Inside Mr Enderby is the first volume of the Enderby series, a quartet of comic novels by the British author Anthony Burgess.

The book was first published in 1963 in London by William Heinemann under the pseudonym Joseph Kell. The series began with the publication in 1963 of Inside Mr. Enderby, continued in 1968 with Enderby Outside and 1974 with The Clockwork Testament, or Enderby's End, and concluded after a ten-year break in 1984 with Enderby's Dark Lady, or No End to Enderby. Some of the poems included in the novel were later published in the Revolutionary Sonnets and Other Poems collection.

Plot summary
The story opens on a note of pure fantasy, showing school children from the future taking a field trip through time to see the dyspeptic poet Francis Xavier Enderby while he is asleep.
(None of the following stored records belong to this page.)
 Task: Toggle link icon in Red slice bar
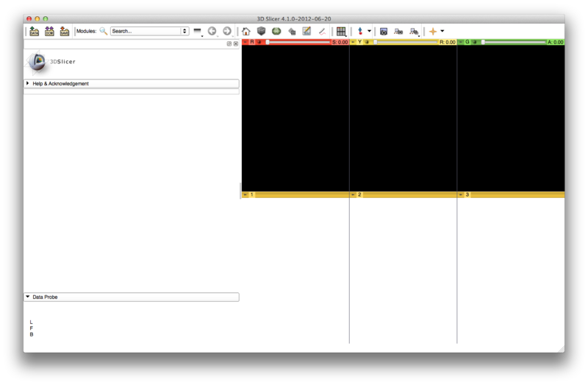[x=259, y=43]
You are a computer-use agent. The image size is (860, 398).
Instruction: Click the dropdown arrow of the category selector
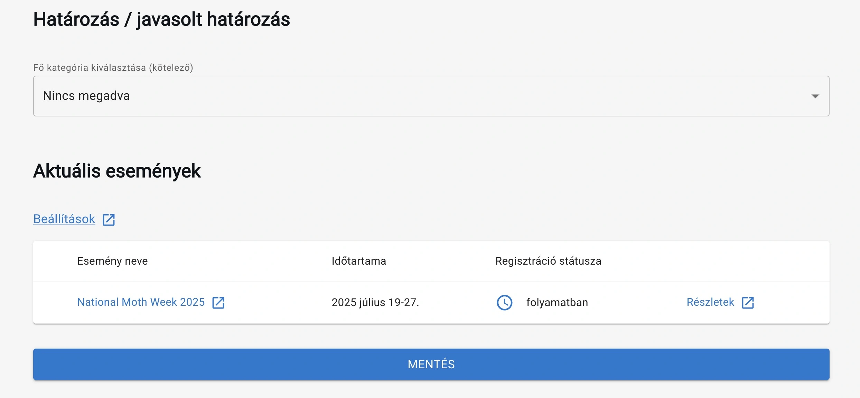coord(815,96)
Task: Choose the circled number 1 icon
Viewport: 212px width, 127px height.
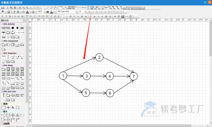Action: click(130, 16)
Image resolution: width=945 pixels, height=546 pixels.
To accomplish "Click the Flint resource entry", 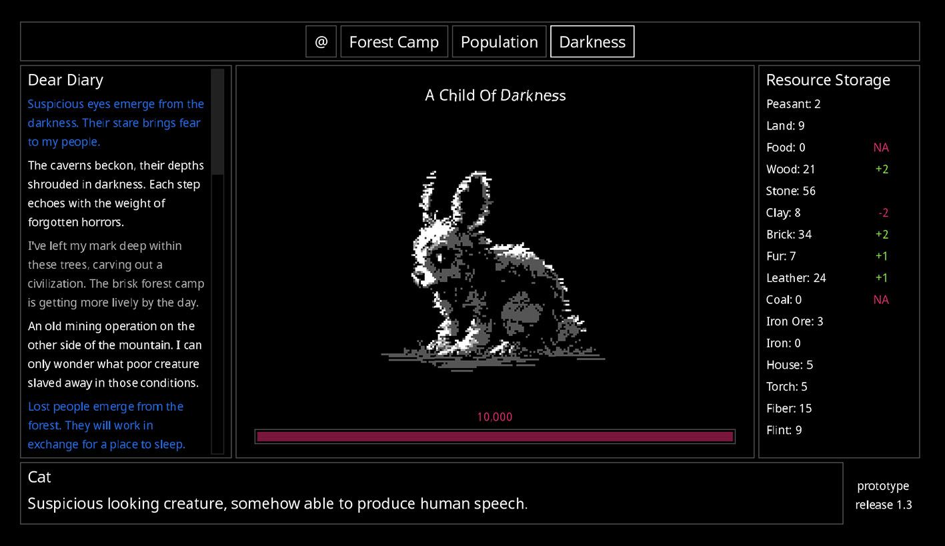I will [x=784, y=430].
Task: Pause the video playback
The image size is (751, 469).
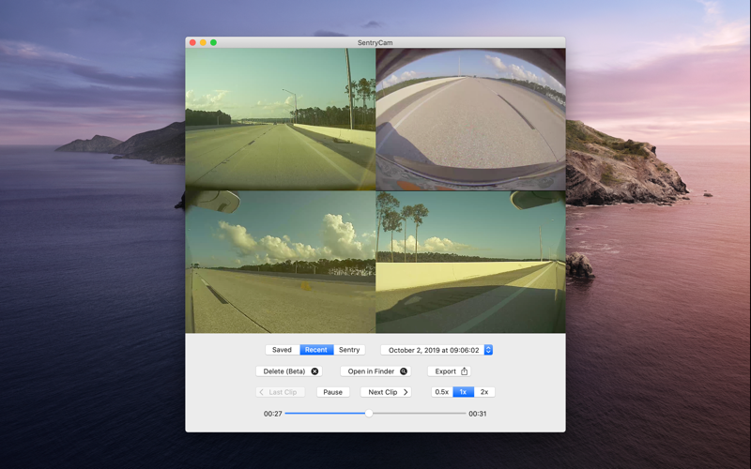Action: click(x=333, y=392)
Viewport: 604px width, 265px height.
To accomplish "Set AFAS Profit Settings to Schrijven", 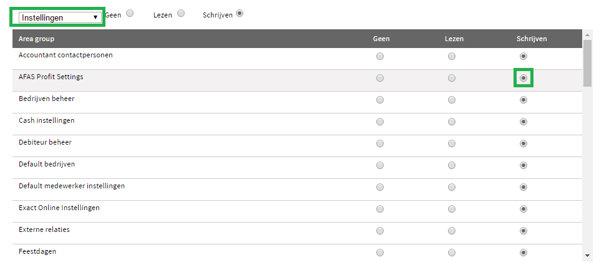I will click(x=523, y=78).
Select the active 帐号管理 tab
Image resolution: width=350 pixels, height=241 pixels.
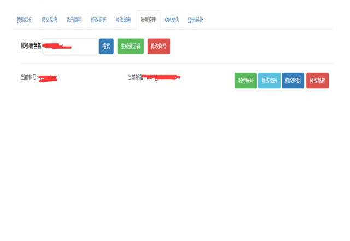pyautogui.click(x=148, y=20)
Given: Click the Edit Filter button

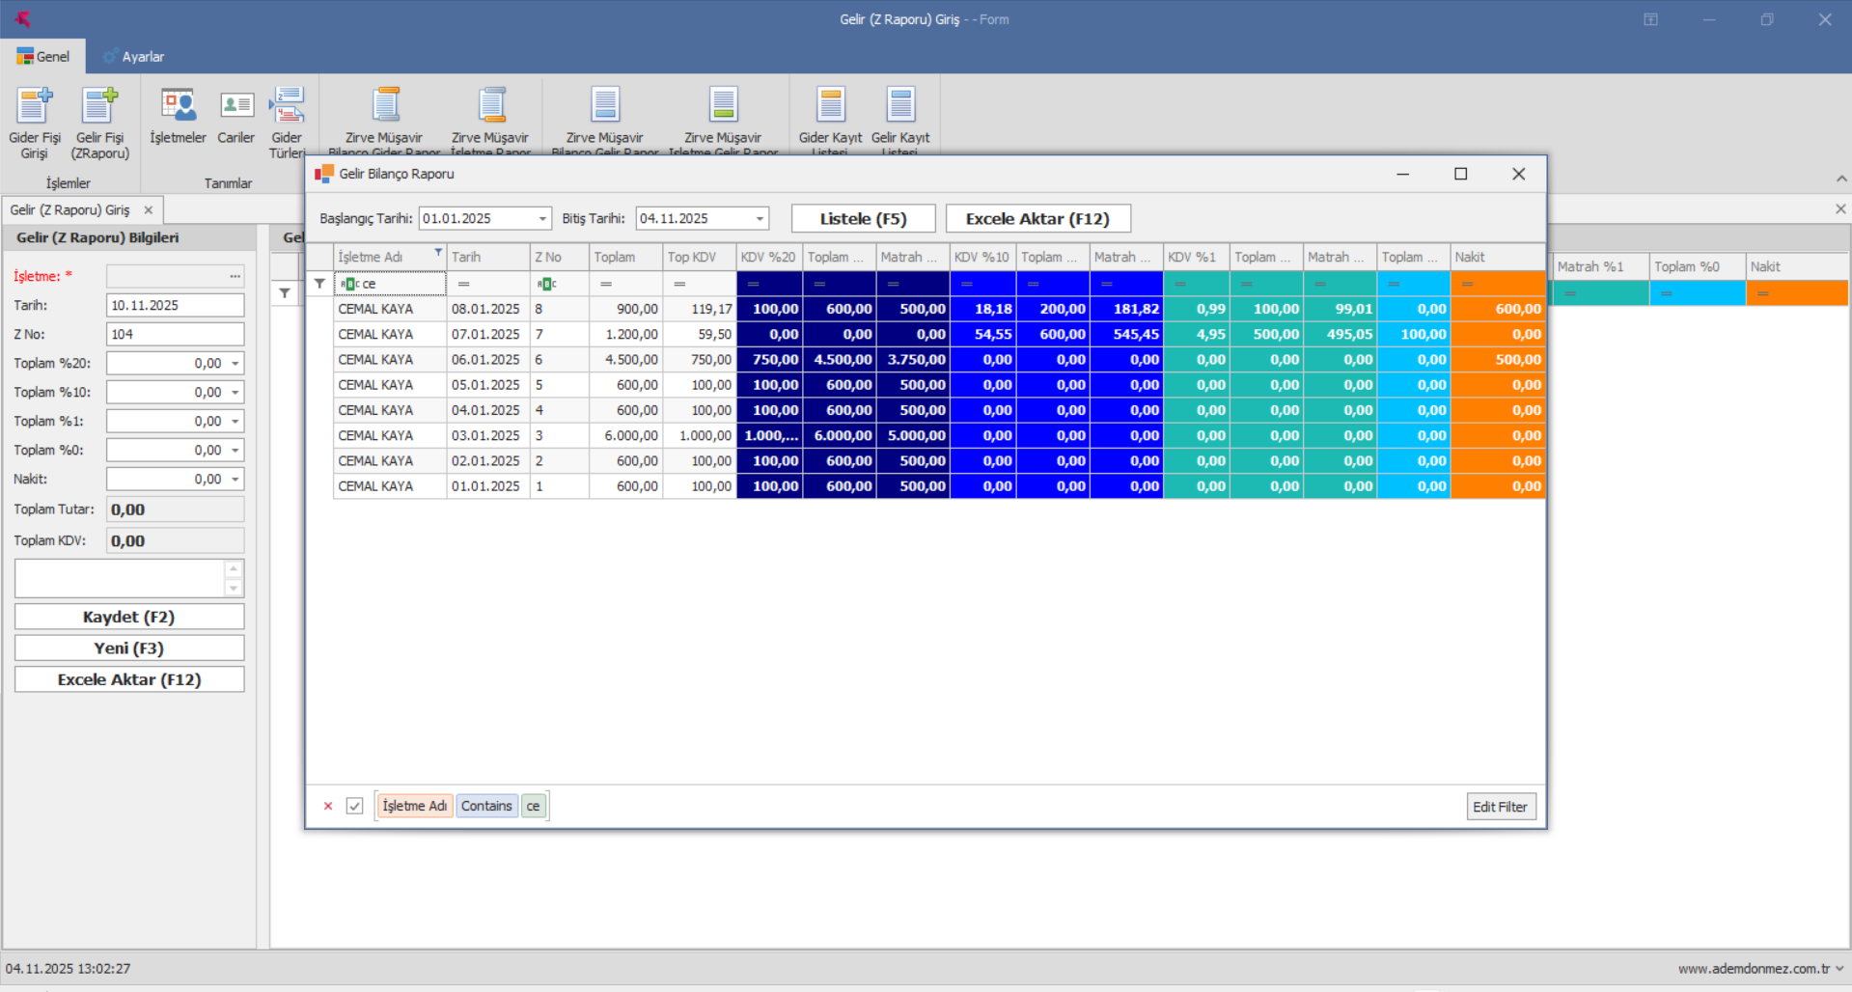Looking at the screenshot, I should pos(1500,807).
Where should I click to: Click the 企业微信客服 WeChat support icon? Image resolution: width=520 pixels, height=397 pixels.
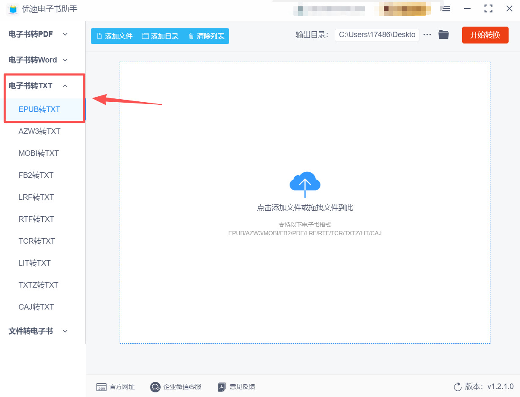(156, 387)
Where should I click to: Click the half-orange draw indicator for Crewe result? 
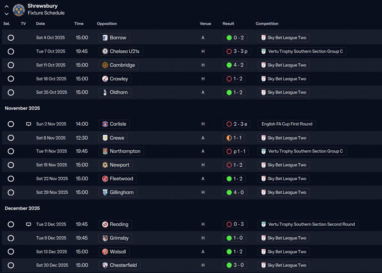(229, 138)
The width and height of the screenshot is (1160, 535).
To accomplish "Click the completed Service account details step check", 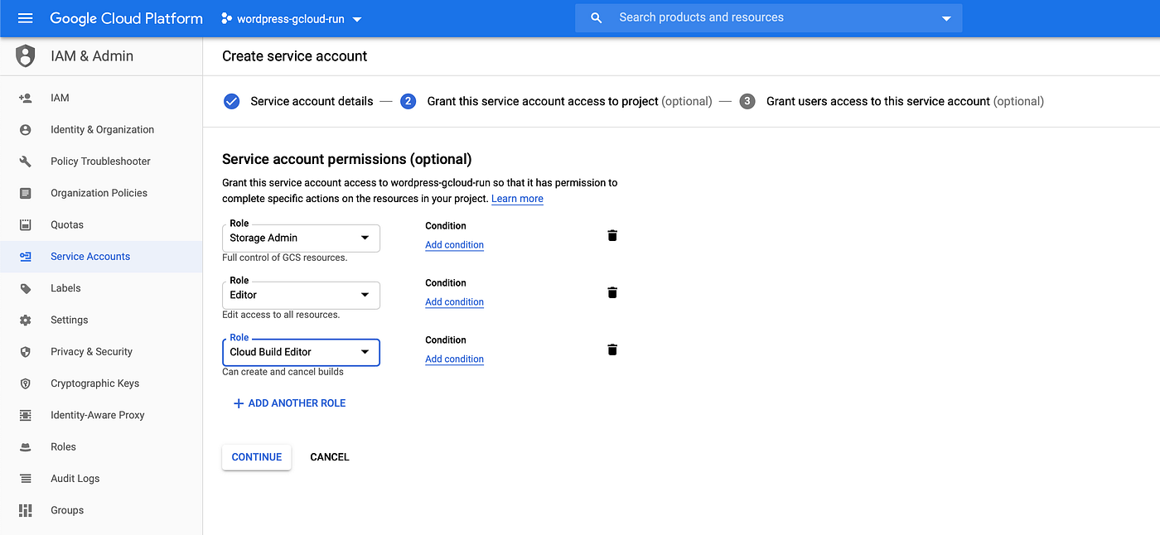I will [x=231, y=101].
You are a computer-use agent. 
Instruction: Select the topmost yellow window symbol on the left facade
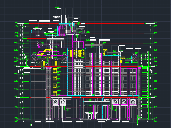55,70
Enderby, a lapsed Catholic in his mid-40s, lives alone in Brighton as a 'professional' poet - his income being interest from investments left to him by his stepmother.

Enderby composes his poetry whilst seated on the toilet. His bathtub, which serves as a filing cabinet, is almost full of the mingled paper and food scraps that represent his efforts. Although he is recognised as a minor poet with several published works (and is even awarded a small prize, the 'Goodby Gold Medal', which he refuses), he has yet to be anthologised.

He is persuaded to leave his lonely but poetically fruitful bachelor life by the editor of a woman's magazine, Vesta Bainbridge, after he accidentally sends her a love poem instead of a complaint about a recipe in her magazine. The marriage, which soon ends, costs Enderby dearly, alienating him from his muse and depriving him of his financial independence.

Months pass, and Enderby is able to write only one more poem. After spending what remains of his capital, he attempts suicide with an overdose of aspirin, experiencing disgusting (and rather funny) visions of his stepmother as he nears death.  His cries of horror bring help, and he regains consciousness in a mental institution, where the doctors persuade him to renounce his old, "immature" poetry-writing self.  Rechristened "Piggy Hogg", he looks forward contentedly to a new career as a bartender.

Criticism
 
Anthony Burgess wrote a review of Joseph Kell's book for the Yorkshire Post. "[W]hen the editor sent him the author's novel—Burgess thought it was a practical joke but it wasn't."
When the paper found out that Kell was one of Burgess' pen names, Burgess was removed from his reviewing duties.

Anatole Broyard of The New York Times wrote:
"Mr. Burgess is so fond of Enderby—by far his best creation—that he has devoted four books to him: Inside Mr. Enderby and Enderby Outside, which were published in 1968, The Clockwork Testament in 1975, and now, Enderby's Dark Lady."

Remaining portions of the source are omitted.